Unabhängig davon, dass die JDA sich zudem deutlich gegen die antisemitische Verharmlosung oder Leugnung des Holocaust positioniert, sehen wir, wie sich vor allem seit Oktober 2023 der Kampf gegen Antisemitismus zu einem politischen Schlachtfeld entwickelt hat. Ein Schlachtfeld, das weniger mit Antisemitismus als zu bekämpfendem gesellschaftlichen Phänomen in all seinen Ursprungsformen und historischen Spezifika zu tun hat, als vielmehr mit dem Deutungskampf um die Haltung zu Israel und Palästina.
Linke oft politisch in einer Minderheitenposition
Dabei ist es wichtig, sich zu vergegenwärtigen, dass die Linke oft politisch in einer Minderheitenposition steht – und das auch in Bezug auf die politischen Haltungen vieler gesellschaftlicher Minderheiten und marginalisierter Gruppen. Dasselbe mag auch für die Jüdinnen und Juden in Deutschland zutreffen.
Daher ist einerseits die Kritik sich progressiv verstehender Jüdinnen und Juden in Deutschland (etwa jene von dem Linke-Parteimitglied Rosa Jellinek) sehr zutreffend und wichtig, die bemängeln, dass man solch komplexe Fragen nicht durch eine Abstimmung auf einem Parteitag entscheiden kann, und dass sie die Betroffenenperspektive von Jüdinnen und Juden negiert. Es muss rückblickend ganz klar als zentrales Versäumnis benannt werden, dass der Entscheidung zur Annahme der JDA keine breite Debatte mit Betroffenen, Wissenschaftler*innen und Interessensgruppen vorangegangen ist.

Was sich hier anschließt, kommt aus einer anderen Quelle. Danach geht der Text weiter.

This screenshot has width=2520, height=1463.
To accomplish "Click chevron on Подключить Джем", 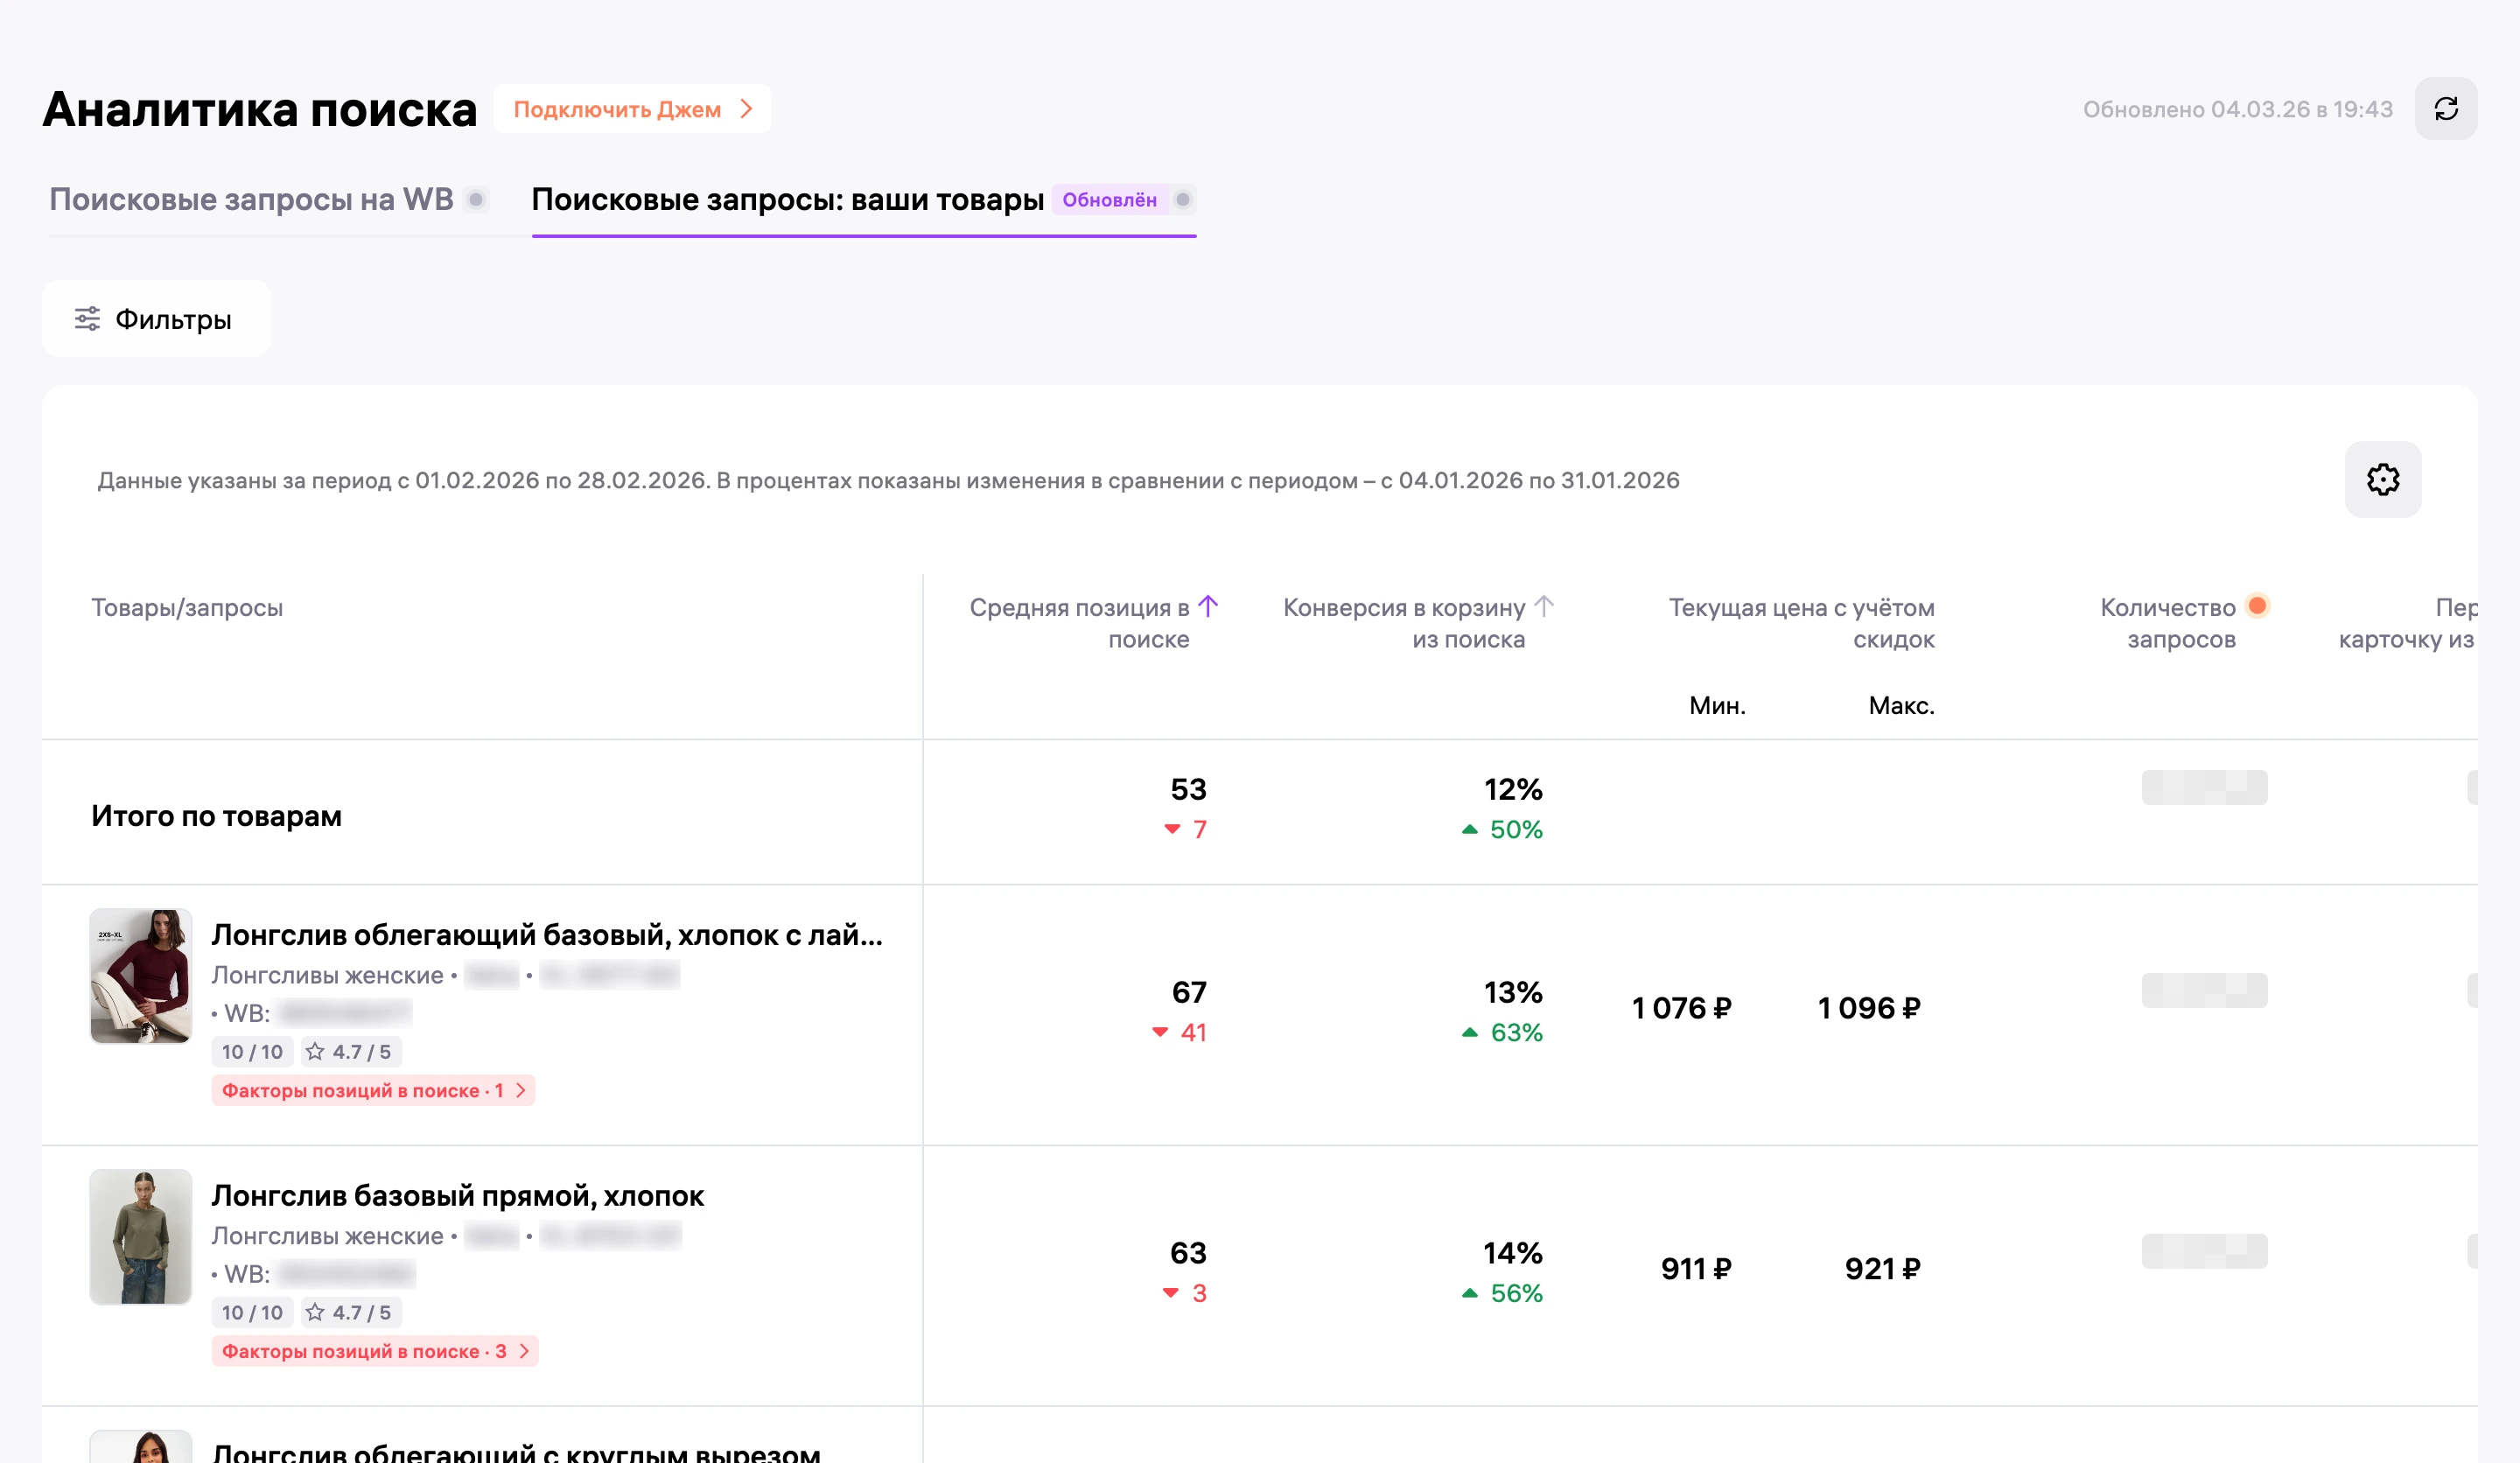I will click(746, 109).
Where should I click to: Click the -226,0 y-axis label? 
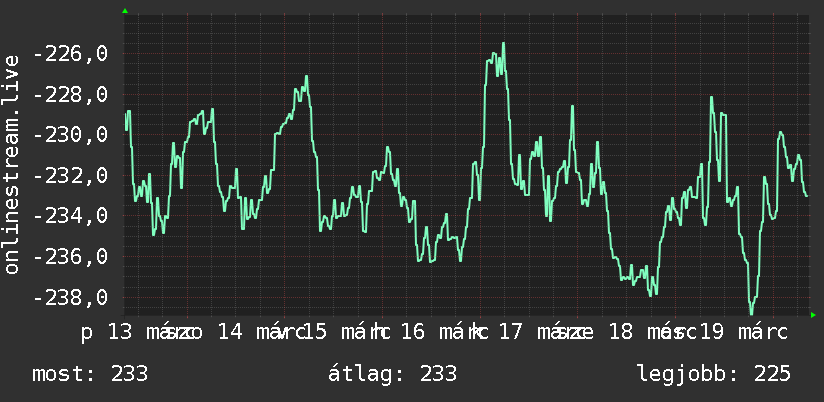pos(71,54)
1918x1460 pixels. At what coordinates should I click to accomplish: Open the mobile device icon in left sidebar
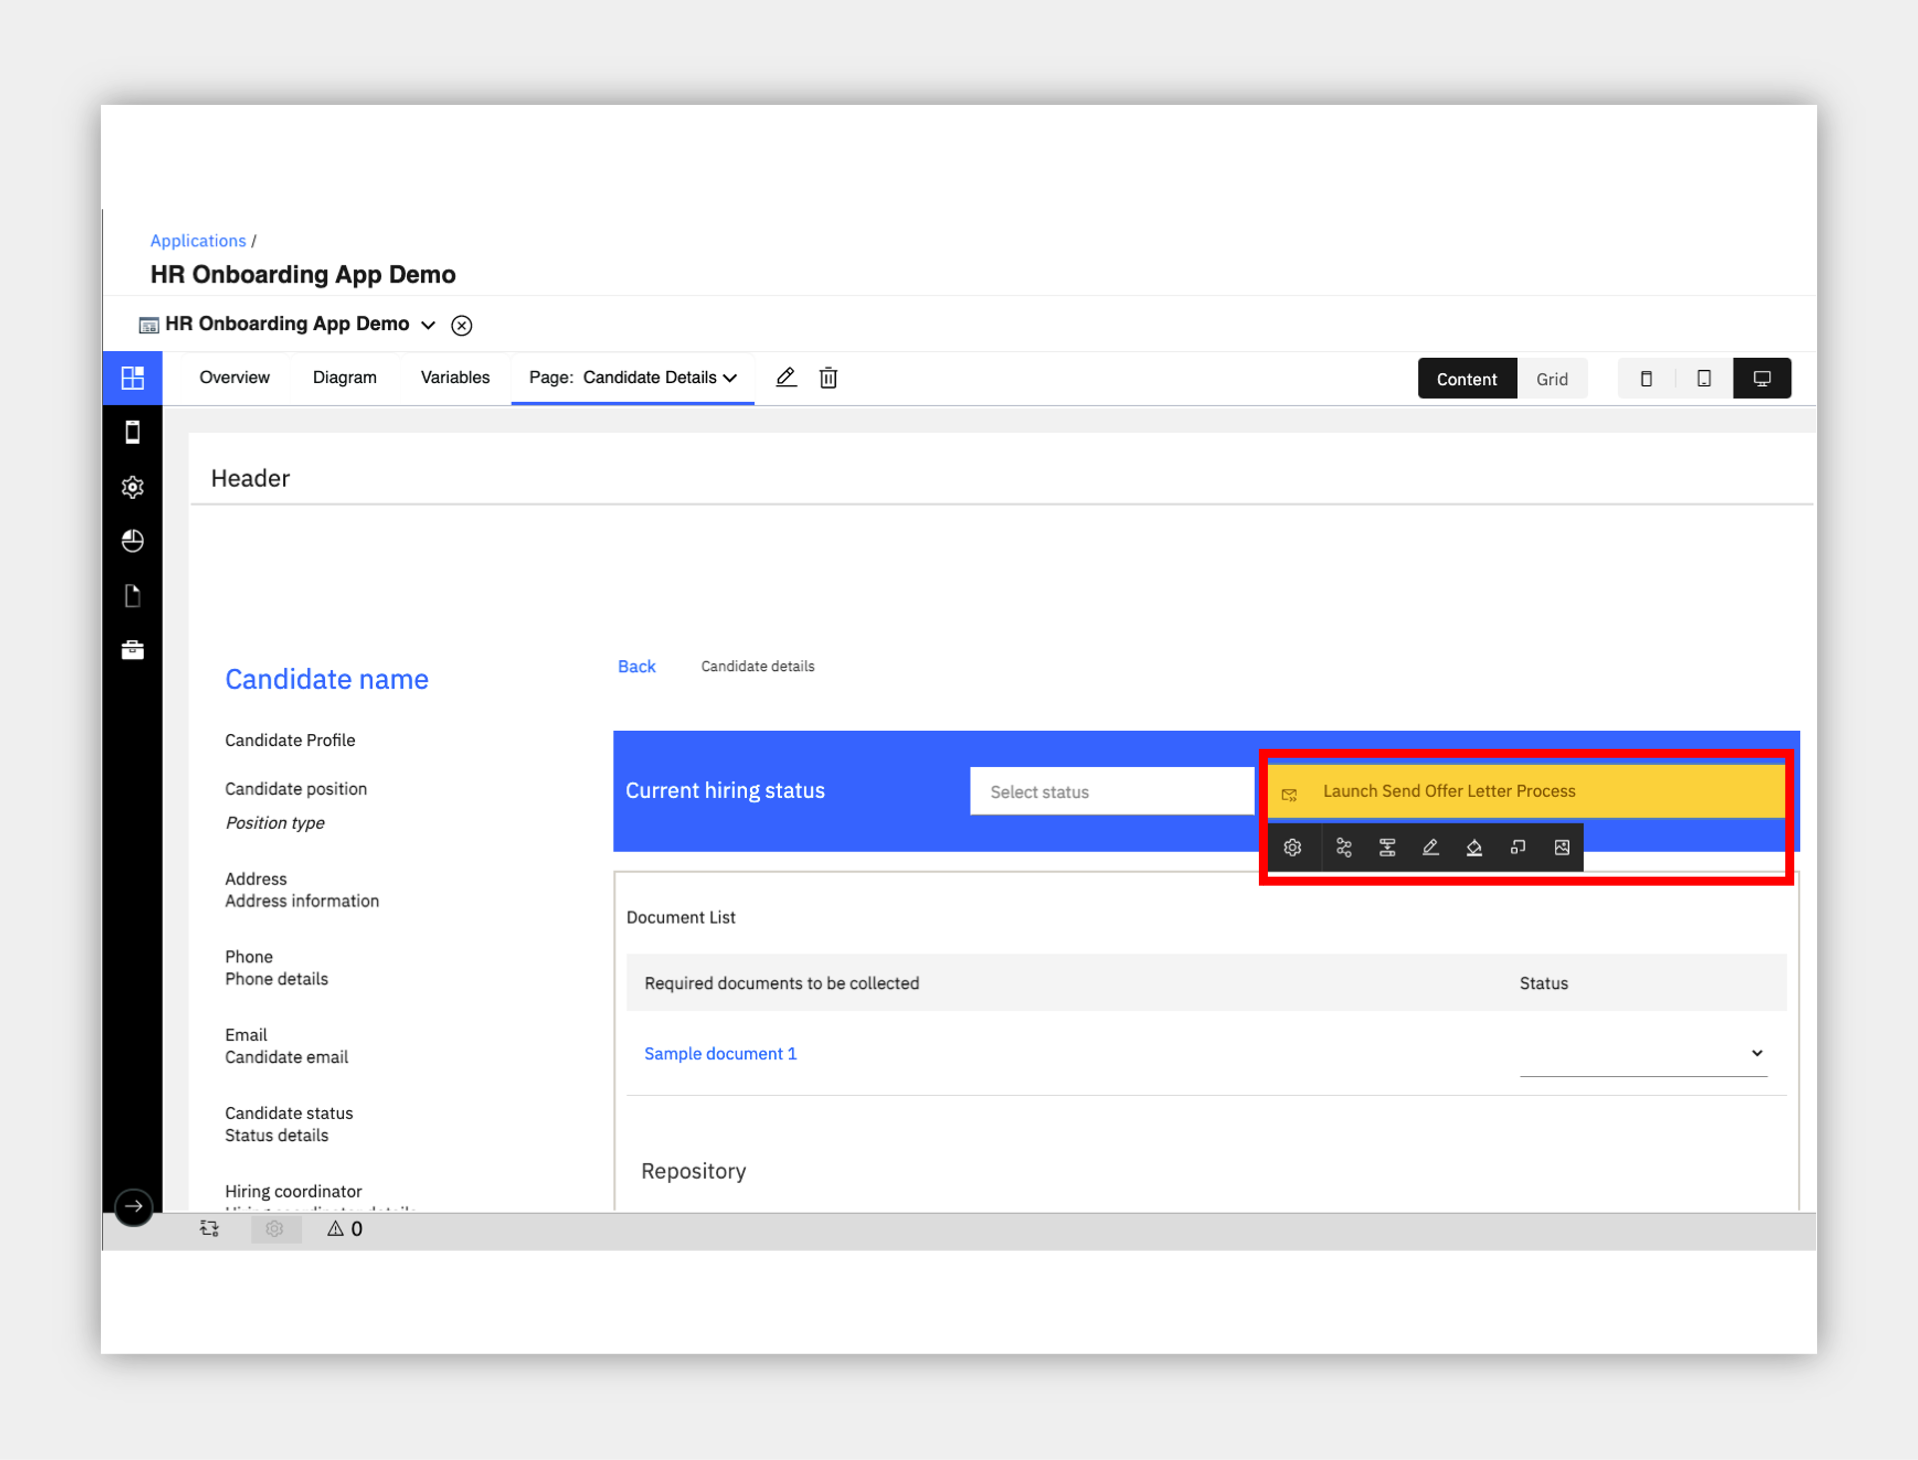(x=132, y=432)
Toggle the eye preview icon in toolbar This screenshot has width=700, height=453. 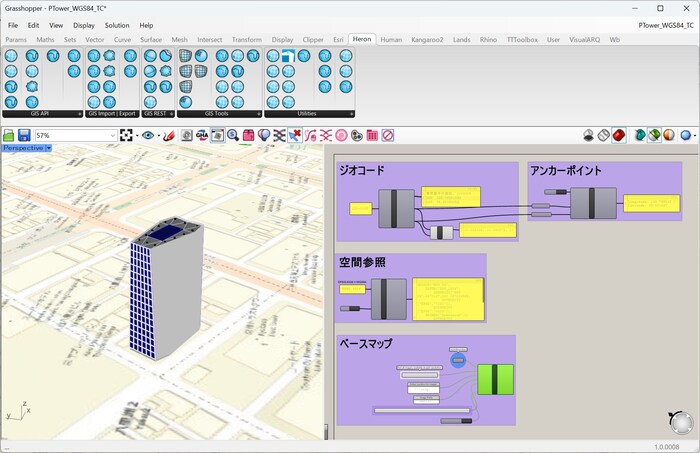[148, 135]
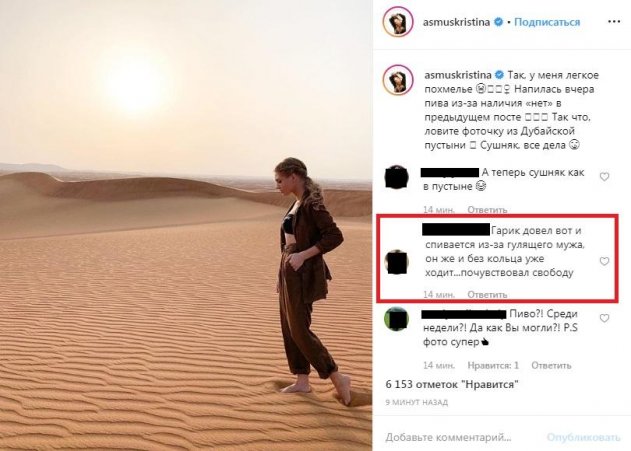Reply to the first comment via Ответить

(487, 210)
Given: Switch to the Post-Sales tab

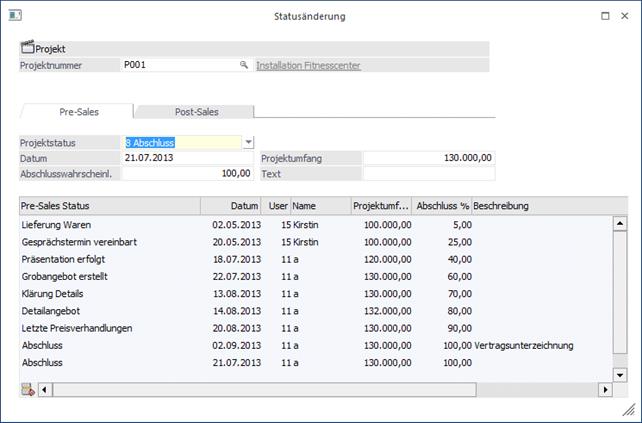Looking at the screenshot, I should click(x=195, y=112).
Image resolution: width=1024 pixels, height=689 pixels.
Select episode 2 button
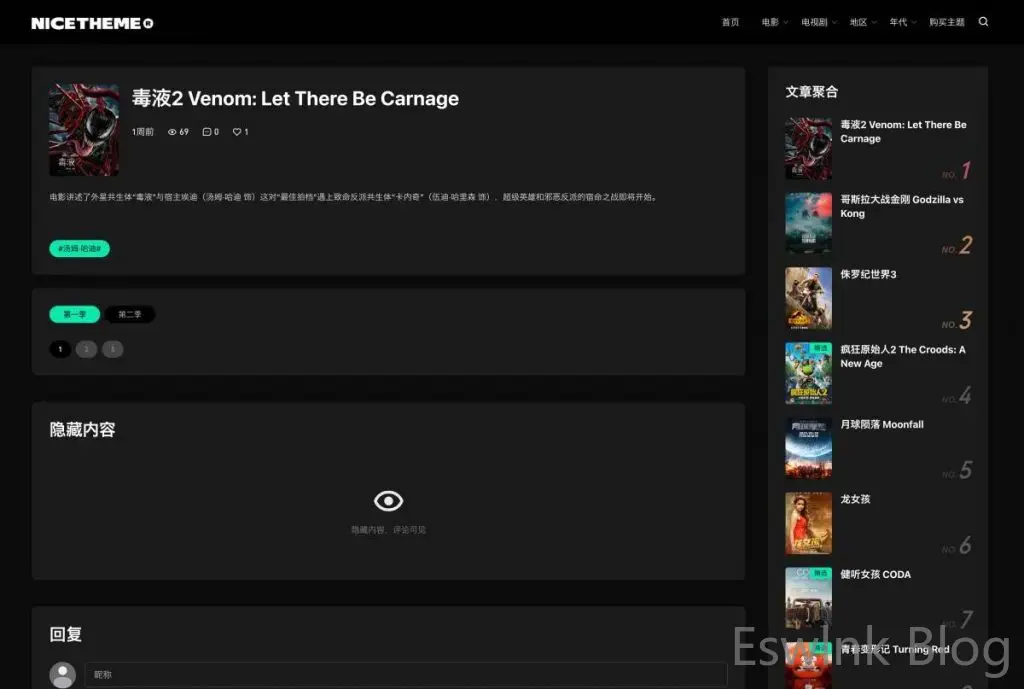(x=86, y=349)
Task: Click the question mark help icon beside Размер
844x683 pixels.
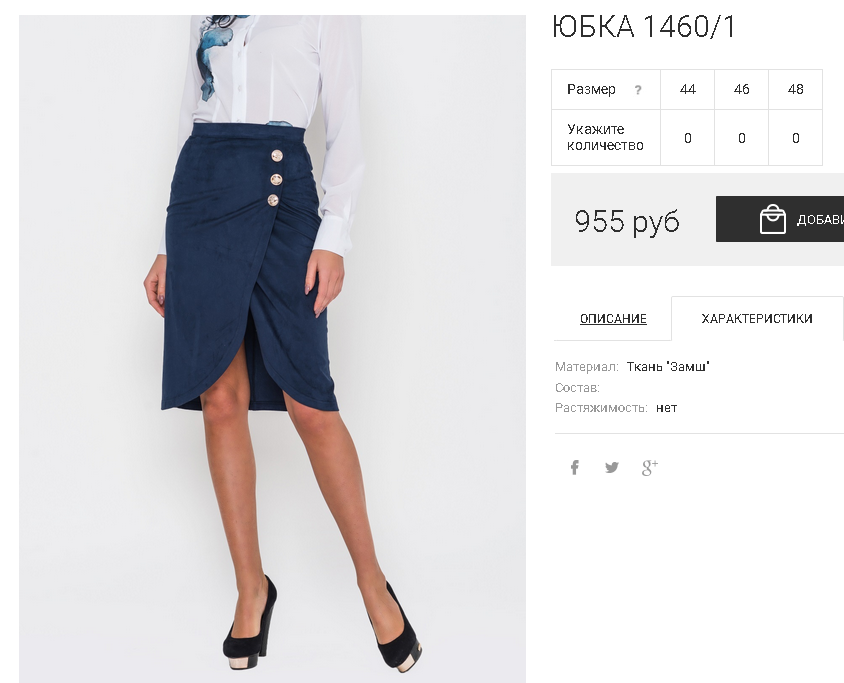Action: (638, 90)
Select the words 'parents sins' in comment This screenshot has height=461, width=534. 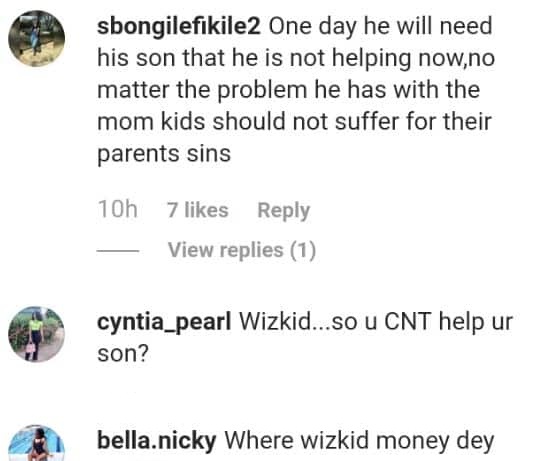point(164,154)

Wer diese breite Debatte führen will, sollte verstehen, dass es hier lange nicht mehr nur um eine wissenschaftliche Auseinandersetzung über Antisemitismus geht
Wer diese breite Debatte führen will, sollte, wie die Initiator*innen der JDA sowie zahlreiche linke jüdische und israelische Aktivist*innen und Intellektuelle, verstehen, dass es hier lange nicht mehr nur um eine wissenschaftliche Auseinandersetzung mit dem Themenfeld Antisemitismus und ihrer Anwendbarkeit auf den Schutz von Jüdinnen und Juden geht. Vielmehr geht es auch um eine missbräuchlich verwendete, politische Deutungshoheit über die Situation in Israel und Palästina, die für viele Menschen, gerade zahlreiche Palästinenser*innen in Deutschland, ganz reale politische Konsequenzen hat.
Eine plurale und universalistisch ausgerichtete linke Partei muss sich zu Antisemitismus positionieren
Rhetorisch zurückgefragt: Geht es bei Schusters Art der Kommunikation, sowie bei der Verwendung der IHRA-Definition zur Einschränkung grundlegender politischer – in progressiven Kreisen Israels ganz selbstverständlicher – Debatten über eine gleichberechtigte Zukunft für alle Menschen in Israel und Palästina nicht eher um die tatsächlich sehr divers zusammengesetzte Gruppe von jüdischen Betroffenen von Antisemitismus in Deutschland?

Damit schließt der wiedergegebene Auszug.